Prises au piège ou réinstallées : les communautés locales du delta de Sundarbans en Inde

Quand les communautés locales subissent de plein fouet les impacts du changement climatique, dans quelle mesure peuvent-elles choisir comment réagir ? Et qui a pour responsabilité de leur porter assistance ?

Il faut faire la différence entre la migration forcée sous l’effet de facteurs environnementaux et la migration volontaire. Il existe une multitude de définitions floues et contradictoires qui se traduisent par des réglementations inadaptées ou simplement inexistantes en matière d’assistance et d’indemnisation. Dans les situations de déplacement provoquées par le développement, il est relativement facile d’identifier responsables et coupables. Mais dans les situations de migration forcée par des facteurs climatiques, aucune partie (qu’il s’agisse de la personne déplacée, de l’État ou d’une agence internationale) ne peut être seule tenue incontestablement responsable et, par conséquent, chargée d’atténuer les difficultés connexes. Les coûts humains sont endossés par les communautés locales dans des zones devenues inhospitalières sous l’effet conjugué de différentes forces (le changement climatique et la montée du niveau des mers étant les deux plus importantes). Un instantané de la vie des communautés dans les îles de Ghoramara et Sagar dans le delta indien des Sundarbans illustre la sombre réalité de la migration forcée pour ces communautés.
-------
* Travail à faire *
1. Selon l'extrait, pourquoi les réglementations sur l'assistance et l'indemnisation sont-elles inadaptées ou inexistantes ? Répondez en une à trois phrases.
2. Relevez toutes les parties que l'extrait nomme comme ne pouvant être seules tenues responsables d'une migration forcée par des facteurs climatiques.
3. Poursuivez le texte sur les communautés du delta des Sundarbans à partir de sa dernière phrase.
Les entrées ci-dessous n'ont aucun rôle ici.
-------
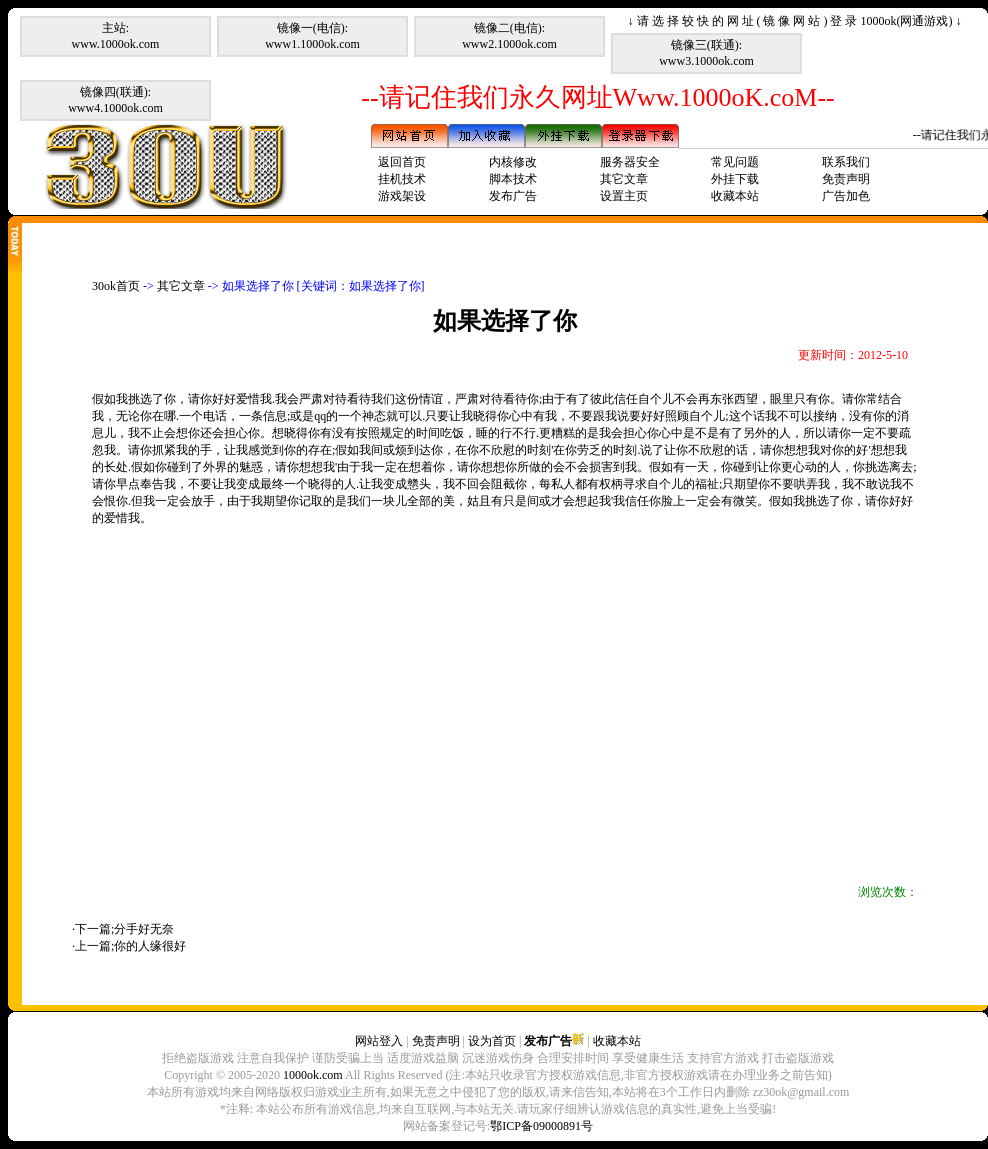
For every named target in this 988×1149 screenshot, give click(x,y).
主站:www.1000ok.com (116, 36)
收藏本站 (735, 196)
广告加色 (846, 196)
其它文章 (624, 179)
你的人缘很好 (150, 946)
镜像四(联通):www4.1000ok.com (115, 100)
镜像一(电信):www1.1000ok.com (312, 36)
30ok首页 (116, 286)
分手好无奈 (144, 929)
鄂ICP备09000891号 (541, 1126)
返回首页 (402, 162)
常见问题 (735, 162)
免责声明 (846, 179)
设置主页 (624, 196)
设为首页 (492, 1041)
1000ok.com (313, 1075)
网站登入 (379, 1041)
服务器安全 (630, 162)
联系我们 (846, 162)
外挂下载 (735, 179)
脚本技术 (513, 179)
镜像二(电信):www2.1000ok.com (509, 36)
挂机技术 (402, 179)
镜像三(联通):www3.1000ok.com (706, 53)
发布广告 (513, 196)
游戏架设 (402, 196)
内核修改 (513, 162)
-------
* Résultats dans l'ordre *
1. Elles le sont parce qu'il existe une multitude de définitions floues et contradictoires. Ces définitions se traduisent par des réglementations inadaptées ou simplement inexistantes.

2.
- la personne déplacée
- l'État
- une agence internationale

3.
Ghoramara : une île particulièrement vulnérable

Avec ses champs verts luxuriants, son abondance en eau douce, son sol riche en nutriments et sa vue imprenable sur le fleuve Hooghly, l’île de Ghoramara est digne d’une carte postale. Malheureusement, elle disparaît rapidement sous les eaux. Située à la pointe sud-ouest de l’estuaire du Hooghly, cette île souffre d’un taux élevé d’érosion côtière depuis les années 1970 ; entre les années 1970 et les années 1990, les autorités n’ont cessé d’intervenir pour réinstaller les ménages déplacés sur l’île voisine de Sagar. Alors que 34 % de la population des Sundarbans indiens vivent en dessous du seuil de pauvreté[1] et que 47 % n’ont pas les moyens de manger à leur faim deux fois par jour tout au long de l’année[2], la capacité des habitants des îles vulnérables telles que Ghoramara est limitée lorsqu’il s’agit de faire face aux changements environnementaux défavorables et de s’y adapter. L’île est alimentée en électricité par des panneaux solaires installés par les autorités et des ONG dans quasiment tous les ménages, tandis que l’eau potable provient de puits tubulaires. Toutefois, les investissements dans les infrastructures demeurent peu élevés en raison du rythme rapide de l’érosion côtière ; au cours des 40 dernières années, l’île a perdu plus de la moitié de sa superficie d’origine, ce qui a provoqué le déplacement de milliers d’habitants[3]. Le premier abri anti-tempête est en cours de construction, tandis que le bâtiment scolaire local sert de refuge improvisé.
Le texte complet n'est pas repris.